Nesse processo plural, a República brasileira foi fundada com forte influência das “camadas médias urbanas”, incorporadas por forças militares, particularmente do Exército brasileiro.
Sendo assim, ao tratar da proclamação do regime republicano no Brasil, o livro aponta para a importância do estamento militar na defesa dos interesses da soberania nacional e do povo brasileiro, como assim registra o autor:
“Os vários exemplos de participação das Forças Armadas na República alteraram posições que nem sempre estiveram ajustadas aos interesses dominantes, seja pelo recrutamento junto a camadas sociais intermediárias e até subalternas, ou pela convicção de uma inserção autonomista em defesa das riquezas de solo e subsolo nacionais.
Coladas aos movimentos cívicos e patrióticos, só deles se descolou quando a correlação de forças apontou para formas dominantemente antipopulares, como no golpe de 1964.
Todavia, os militares cujo passado combinou com sabedoria o ímpeto insurgente com a força da tradição ordeira em nome do regime republicano, que abraçou com convicção, desempenham hoje um papel importante na defesa da soberania nacional e popular.
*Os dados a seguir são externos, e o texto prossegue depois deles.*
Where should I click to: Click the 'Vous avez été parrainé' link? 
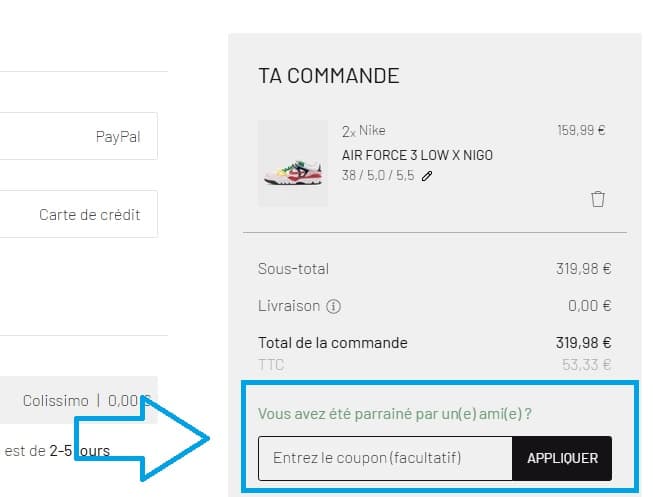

Suas principais lideranças são reverenciadas não apenas pelos exemplos de bravura, mas muito especialmente pelo fato de terem assumido a tarefa que mais os satisfaz: de serem os bastiões da independência nacional e a garantia das liberdades e do progresso social.” (páginas 37-38)
Ocorre, porém, que existe um claro descompasso entre a tradição militar brasileira acima apontada no livro do professor Lincoln e o governo Temer.
Isto porque no último dia 23 de novembro de 2016, durante o seminário “Defesa: política de estado, soberania, desenvolvimento e inovação tecnológica”, realizado na Câmara dos Deputados, o ministro da Defesa defendeu perante diversos militares das três forças que a base de lançamento de mísseis de Alcântara, no Maranhão, deveria ser disponibilizada comercialmente para utilização por outros países, particularmente os Estados Unidos da América do Norte.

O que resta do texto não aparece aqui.